Connections is a New York Times word game that's played with 16 words on a four-by-four grid; the objective is to correctly group four words into four sets, where the words in each set share some characteristic. Sometimes that's an easy thing to identify (colors), sometimes it's much tougher (dog breeds with first letter changed).
To play, you click on four words then click Submit to see if you got the grouping right. The way my brain works, though, I wanted to arrange the words visually first, as that makes it easier for me to process the relationships between the words. So I "created" (more on that below) a simple HTML/JS page to do just that:

Note that this is not a clone of the Connections game! It has absolutely no knowledge of the game, its rules, or which words belong where. It's not a game in any way, it's just a tool to help you rearrange words in a grid. I open it in a window next to the actual Connections puzzle, drag words around until I like what I see, then play the game for real in the other window.
About "my" creation
Almost all the code for this web app was created by Claude via a series of exchanges as I tested and changed things. If you're not a fan of AI-created stuff, don't use this helper. But on my own, there's no way I have the JavaScript skills necessary to write something like this, and I didn't want to spend months trying to learn and fight my way to a working tool. In total, this took me about two to three hours of real time from when I told Claude what I wanted to when I had a finished solution.
That's a difference maker for people like me, with ideas on what we want to do, and enough knowledge to get part of the way there, but not near enough knowledge to get all the way there.
How to use
The helper is just a web page with JavaScript, so it runs in your browser. Start by downloading the code (5KB). Unzip the file, move it somewhere where you can find it, then open the file in a new window in your browser. You'll be greeted by a page filled with text and instructions:

Follow those instructions, and you'll soon have a page of 16 word tiles:

Then just start rearranging. Once satisfied, complete the regular Connections puzzle.
New York Times subscribers
As noted in the instructions, if you subscribe to the Times (full subscription or games only), you can use the orange buttons and date input box up top to load any puzzle. Click Get Current to get today's puzzle, or enter a date and click Get Older to grab that puzzle from the archive. (This is actually the main reason I created this tool, as I was working through hundreds of old Connections games in the archive.)
In order for this to work, you must be logged into your NYT account in the same browser where you've loaded the helper.
Very cool, and yes this is exactly the kind of stuff that AI is making a huge difference with that most people are completely unaware of.

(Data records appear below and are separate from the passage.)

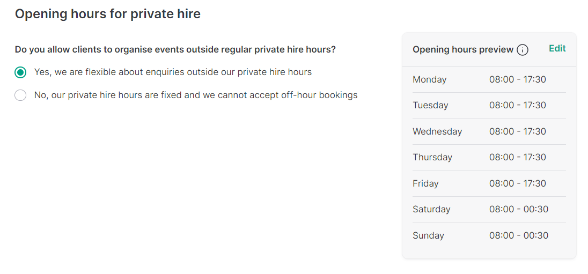This screenshot has width=588, height=274.
Task: Click Thursday's hours in the preview
Action: (x=518, y=158)
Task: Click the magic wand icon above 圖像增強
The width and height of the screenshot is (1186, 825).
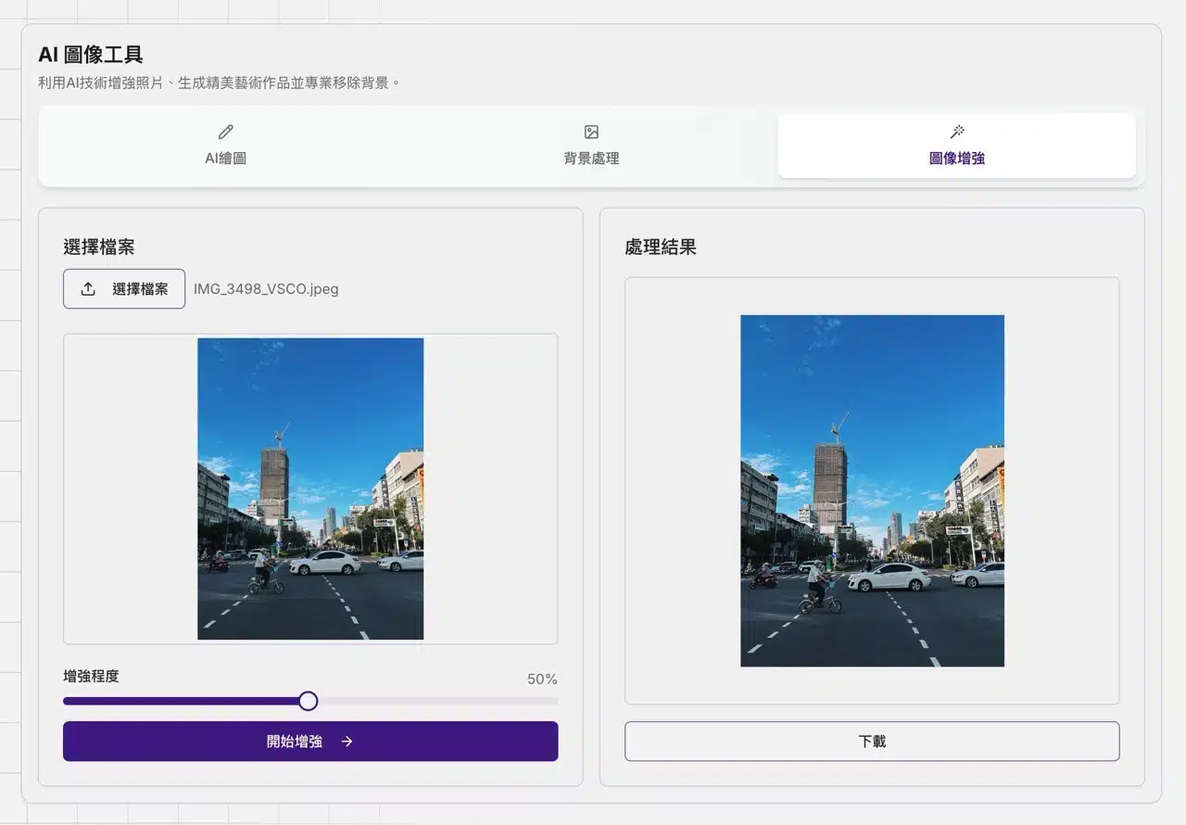Action: (957, 132)
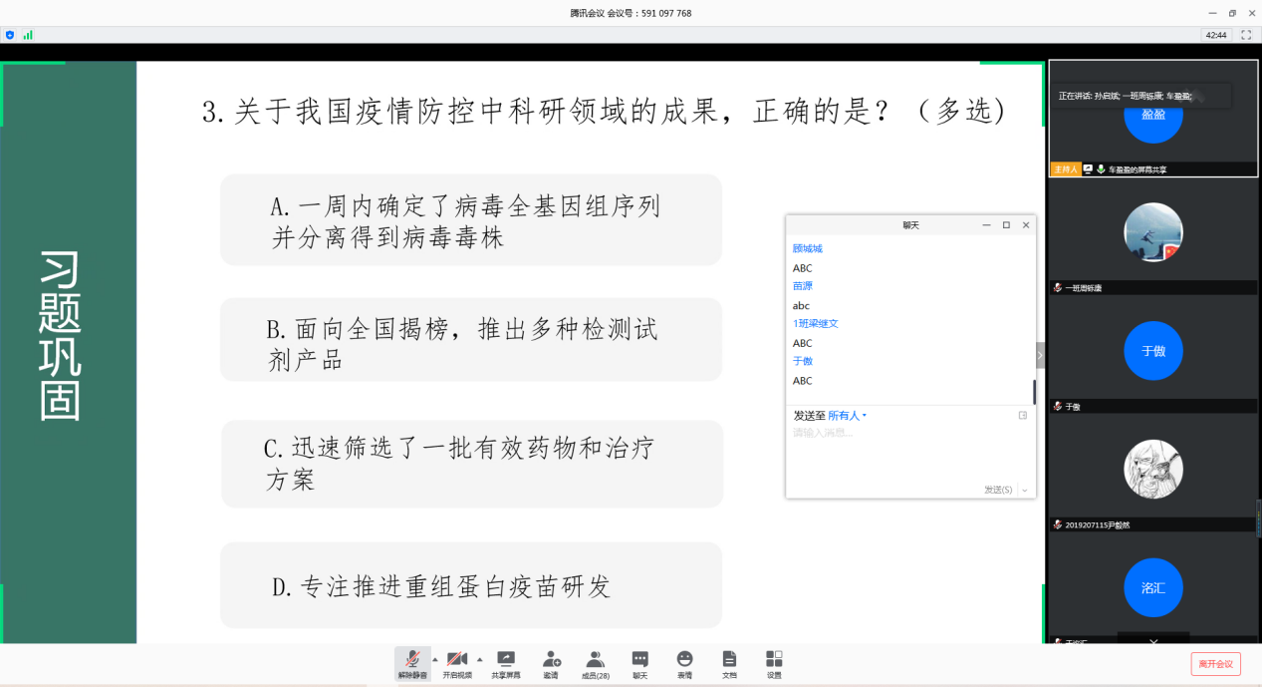Collapse participant video sidebar with side arrow

[1040, 355]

FWIW It took a single request and less than 5 minutes for Claude to turn your code into a Chrome plugin which I found to be a bit more user friendly; particularly because then I don't have to deal with cross-site scripting issues.
I just use the Notes app...
I had a bunch of problems with getting the word list. Spent some time troubleshooting (with help of Claude - I, too, am Javascript challenged). Happy to discuss problems and fixes. But I'm also well aware that you did not sign up for supporting this little one-off web page.
My problems involved retrieving words and I was getting CORS and access control errors. I ended up just making an external call to the api, unauthenticated, which got me the word list?.
Anyway - thanks - I find this useful and I'm glad you put it out into the world.